In diesem Sommer habe ich das Wandern für mich entdeckt. Noch bis vor einiger Zeit dachte ich so: Wandern ist nur was für Senioren, für ältere Menschen, die mit festen Wanderschuhen, Kniestrümpfen, Wanderhosen, in karierten Blusen und Hemden stockschwingend in der Natur unterwegs sind. Bereits als Kind mochte ich lange Sonntagsspaziergänge nicht besonders. Und Sport stand als Schulsport immer unter dem Diktat der Leistung. Sportunterricht bedeutete Anstrengung bis zur Erschöpfung und Benotung. Freude an der Bewegung hat das nicht hinterlassen. Und mein Verhältnis zur Bewegung war lange Zeit gestört.

Gott sei Dank werde ich langsam zu alt für solche falsch erlernten Ansichten und Lebenshaltungen. Seit einigen Jahren bewege ich mich richtig gerne. Am Anfang bin ich in mäßigem Tempo gelaufen, so, dass ich mich mit meiner Laufpartnerin gut unterhalten konnte. Dann kam die Gymnastik dazu und in diesem Sommer bin ich meine ersten Traumschleifen Premium – Wanderwege gegangen. Diese Wanderwege sind zwischen 8 und 18 km lang und als Rundwege angelegt. Mittlerweile gibt es viele davon im Saarland und in Rheinland-Pfalz. Kostenlose Broschüren gibt es in jedem Rathaus oder in den Fremdenverkehrsbüros der Städte. Alle Wanderwege sind gut beschrieben und ausgeschildert, mit Steigungsprofilen versehen, eingeordnet in leicht, mittel oder schwer, die Parkplätze sind ausgeschildert – einfacher kann man es im Grunde nicht haben. Nur auf den Weg machen muss ich mich immer noch selber. In Begleitung fällt mir das leichter. Die ersten paar hundert Meter gehe ich gerne schweigend und für mich. Ich stelle mich auf den Weg ein, beobachte die Landschaft um mich herum, öffne meine Sinne. Meistens ergibt sich nach den ersten Metern ein gleichmäßiger Geh-Rhythmus.
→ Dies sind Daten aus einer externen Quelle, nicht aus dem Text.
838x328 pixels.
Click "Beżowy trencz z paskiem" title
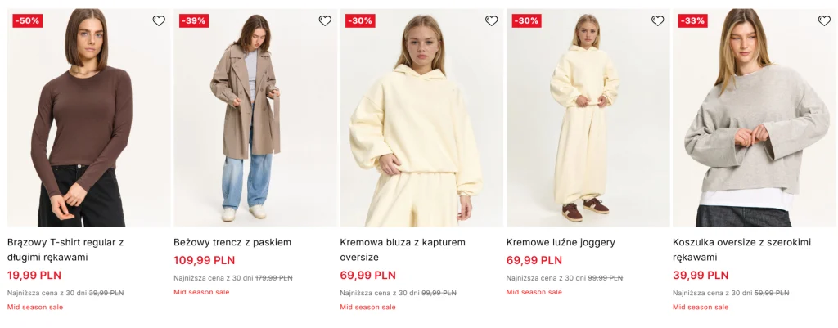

Der Atem fließt.

Ich spüre den Wind auf der Haut, die Wärme der Sonne und den Untergrund unter den Füßen: mal ein weich federnder Waldboden mit Moos, mal harte steinige Wege, oder auf dem Boden verlaufende Wurzeln. Mein Schritt passt sich dem Untergrund an. Ich werde leichtfüßig. Beim Gehen kommen auch meine Gedanken in Fluss. Am Anfang sind sie oft flüchtig und zerfahren, aber unter dem gleichmäßigen Schritt und dem ruhigen Atem sortiert sich manches. Ich bin in Gedanken bei mir. Die alten Weisheitsworte des Kohelet kommen mir in den Sinn: “So ist’s ja besser zu zweien als allein. Fällt einer von ihnen, so hilft ihm sein Gesell auf. Weh dem, der allein ist, wenn er fällt! Dann ist kein anderer da, der ihm aufhilft.“

Nicht nur beim Stolpern und Ausrutschen ist es gut, nicht allein zu sein. Auch beim Wandern tut mir die Zweisamkeit gut. Mein Wanderpartner und ich tauschen Gedanken aus, erklimmen keuchend Steigungen, machen einander aufmerksam auf Tiere und Pflanzen, genießen gemeinsam schöne Ausblicke. Ein permanenter Blickkontakt ist nicht nötig und auch nicht möglich und dennoch entsteht eine Gemeinschaft. Ein aufeinander achten und aufeinander hören. Mal gehe ich voran, mal mein Partner, mal gehen wir nebeneinander her. An Weggabelungen suchen wir gemeinsam, wie es weiter geht. Eine Weggemeinschaft entsteht. Manchmal finden wir eine schöne Stelle zum Rasten und Verweilen. Wir sitzen nebeneinander auf einer Bank, trinken Wasser und essen Obst aus dem Rucksack und genießen die Aussicht. Der Weg ist herausfordernd und schweißtreibend, der Körper wird beansprucht, aber auf eine gute Art und Weise.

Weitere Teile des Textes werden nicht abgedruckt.